Former President Donald J. Trump’s longtime banker at Deutsche Bank was pushed out of her job in December following an internal investigation that concluded that she did business with a client without properly disclosing it, according to regulatory records that were made public on Wednesday.
Deutsche Bank’s review found that Rosemary Vrablic, a senior private banker and managing director in its wealth management business in New York, “engaged in undisclosed activities related to a real estate investment,” including buying a property “from a client-managed entity,” the bank said in records filed with the Financial Industry Regulatory Authority.
The records said Ms. Vrablic, who left the bank in December, was “permitted to resign.”

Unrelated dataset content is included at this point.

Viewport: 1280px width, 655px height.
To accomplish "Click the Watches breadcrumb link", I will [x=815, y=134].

Deutsche Bank’s internal review concerned a 2013 real estate transaction between Ms. Vrablic and a company, Bergel 715 Associates. Jared Kushner, Mr. Trump’s son-in-law and senior White House adviser, held at least a small ownership stake in Bergel 715, according to a financial disclosure report he filed with the government last summer.
The bank’s investigation began last year after The New York Times reported that Ms. Vrablic and two of her colleagues had bought an apartment in a Park Avenue building for about $1.5 million.

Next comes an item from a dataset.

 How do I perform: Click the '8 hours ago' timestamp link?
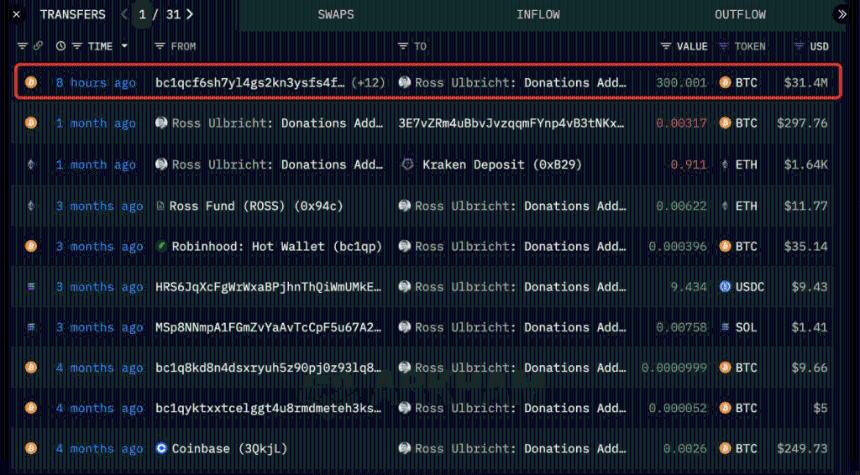click(x=95, y=83)
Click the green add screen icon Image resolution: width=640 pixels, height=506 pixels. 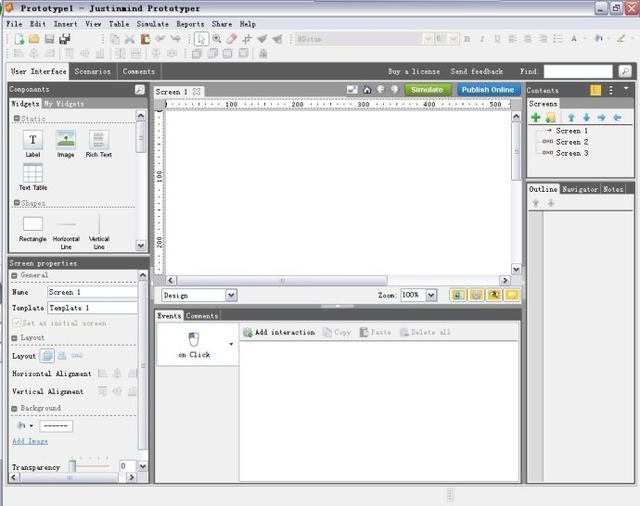pyautogui.click(x=536, y=118)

At the time of the apartment purchase, Mr. Trump and Mr. Kushner had already borrowed nearly $200 million from Ms. Vrablic’s division at Deutsche Bank, and they would soon come back looking for hundreds of millions of dollars more.
It isn’t clear from the regulatory filing whether Deutsche Bank was concerned with Mr. Kushner’s connection to the transaction. The reference to “a client-managed entity” suggests that one of the managers of Bergel 715 Associates — in other words, not Mr. Kushner — was also a client of Ms. Vrablic’s.
Banks typically restrict their employees from doing side business with their clients because of the potential for it to create conflicts between the employees’ personal interests and those of the bank.
The records filed with the Financial Industry Regulatory Authority also faulted Ms. Vrablic for “the formation of an unapproved outside entity to hold the investment.”
Ms. Vrablic’s partners on the 2013 transaction were Dominic Scalzi, a banker who reported to Ms. Vrablic, as well as Mr. Scalzi’s nephew, who at the time also worked at Deutsche Bank, according to public records. Mr. Scalzi resigned from Deutsche Bank along with Ms. Vrablic in December; his nephew had previously left.
In a separate regulatory filing, Deutsche Bank included an identical disclosure about the circumstances of Mr. Scalzi’s departure.
Ms. Vrablic’s lawyer declined to comment. Mr. Scalzi’s lawyer didn’t respond to a request for comment.
In the years before Mr. Trump ran for president, Ms. Vrablic was one of his most important financial partners.
At a time when he was largely frozen out of the mainstream banking system because of his history of defaults — including on a large loan from Deutsche Bank — Ms. Vrablic persuaded the bank’s executives to give Mr. Trump another chance. From 2012 through 2015, the bank lent him about $340 million for his Florida golf club, his Chicago skyscraper and his luxury hotel in Washington.
By the time Mr. Trump was sworn in as president, with Ms. Vrablic a V.I.P. guest at his inauguration, Deutsche Bank was by far his biggest creditor.
Mr. Trump owes about $330 million to Deutsche Bank, which is his largest lender. Those debts are scheduled to come due in 2023 and 2024. Mr. Trump has personally guaranteed those loans, which meant that if he were to default, the bank would have recourse to pursue his personal assets.
Deutsche Bank executives late last year concluded that they would not do business with Mr. Trump or his company in the future, a person familiar with the matter previously said.